Chapter 15, on ‘The Clinical Effectiveness of Psychotherapy’ (Stephen M. Saunders) paints a picture of the scientific method and of progress within psychotherapy research which is both a little too easy and more than a little misleading. Saunders’s main point — that psychotherapy works — has been well-supported by the research literature and widely known within the scientific community for some time. But his worthwhile discussion of randomized controlled trials with manualized treatments completely neglects the host of methodological challenges with testing efficacy of manualized treatments; likewise, his favourable comments on meta-analyses altogether fails to mention the challenges posed by the sometimes wildly differing underlying methodologies for the studies included within meta-analytic studies. The placebo effect receives a welcome paragraph of attention, while common factors receive only a couple of sentences. Although the paper reads somewhat like a summarized and (over?) simplified Bergin and Garfield (see “Handbook of Psychotherapy and Behavior Change, 4th Edition”), remarkably, no references are made either to the ‘Bible’ of psychotherapy research or to Hubble, et al. (see “Hubble, Duncan and Miller on What Works in Therapy”). I want to be very clear about this: I fully support the job Saunders and others are doing! I just don’t believe this chapter does its topic the justice it might have. While the chapter does a good job of introducing the territory if you have only 15 pages of time on your hands, I can’t help but think most readers would be better served by investing the time in a whole book instead (such as Hubble, et al.).

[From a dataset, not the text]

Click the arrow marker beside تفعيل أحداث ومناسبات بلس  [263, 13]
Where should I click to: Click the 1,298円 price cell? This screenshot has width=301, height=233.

Finally, the book concludes with a lengthy piece by Digby Tantam on ‘The Philosophical and Ethical Basis of Benefit’.

Conclusions

Overall, as noted at the outset, this book is not quite what I expected, and I believe most readers hoping to find straightforward and focused attention to the cluster of questions surrounding the main topic — What’s the Good of Counselling & Psychotherapy? — will be disappointed. While the overall impact of the book as a whole is compromised by the absence of this focus, nonetheless the individual contributions make worthwhile reading in and of themselves.